What do we feel entitled to? Some desires seem reasonable and natural: for the price we’re paying, we should expect to receive a top-notch medical education from experts in the field. We expect to have good resources that come with reasonable convenience: maybe not served to us on a silver spoon, but at least accessible without a gargantuan effort.
But there are also some expectations that are not as reasonable. We should not expect that our instructors are only there to teach us and have the time to attend to all of our needs. We should not feel entitled to common study spaces and get angry when someone else actually uses them (i.e. the amount of times I’ve heard people rant at a pile of books or a backpack…). We should not feel that we are all-important, or that our clubs, causes, and purposes exceed all others in priority. We should not expect to automatically receive respect and deference from house staff as medical students.
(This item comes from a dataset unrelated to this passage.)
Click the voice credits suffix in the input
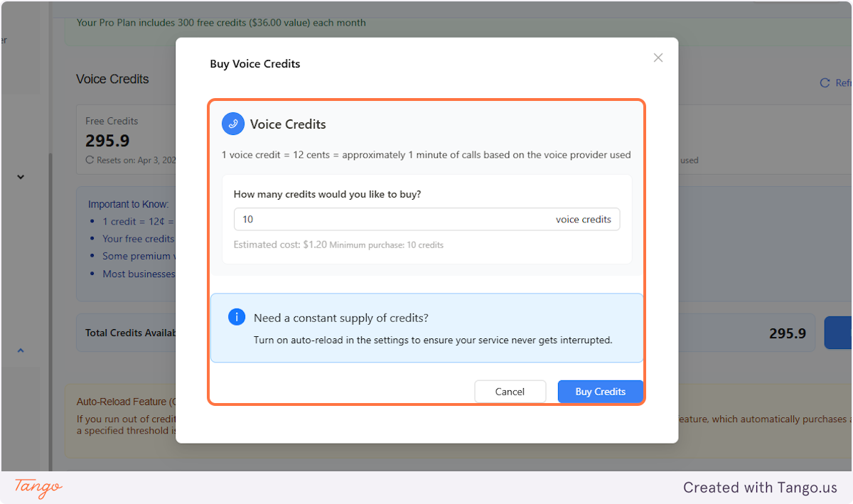Screen dimensions: 853x504 point(584,220)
We should not believe that, as medical students with great burdens on our backs, that it is acceptable for us to forget common courtesy. Or that our burdens exclude us from the duties of being a good person: to reach out to others, to be tolerant, to be patient and understanding.
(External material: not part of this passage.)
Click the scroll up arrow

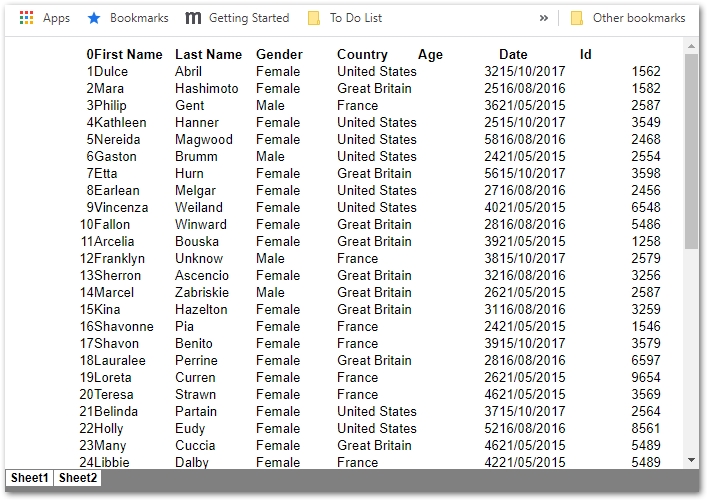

The great weight of growing responsibility that comes with medical training has a variety of effects on people. The majority of medical students are humbled, to some degree, by the experience: we feel grateful to the people who have helped make our training possible, and we feel duty and responsibility to the people who need us. We complain little, or if we do, in private and with humor or a shrug of the shoulders. However, some students react in the opposite way: they see their medical training as a route to ascension, an expensive, difficult process that will make them something greater and stronger. Given the investment and the sacrifices they are making, it seems natural that everyone else should try and make the process as easy as possible for them: give me convenience, give me respect, give me a break. I am trying to do some good, I am holier than thou, I am the one with the quarter-million-dollar debt, and still you don’t respect me and my efforts?
To my fellow medical students, I ask of you: find some strength within you and be patient. Our path will not become any easier as time goes along.
This does not preclude you from being an advocate for change: it’s all about a change in attitude and approach. Instead of feeling entitled and making demands, step back, assess the situation, and think of solutions of mutual benefit and contribution. Be willing to meet the other party halfway.
Better to light one candle than to curse the darkness.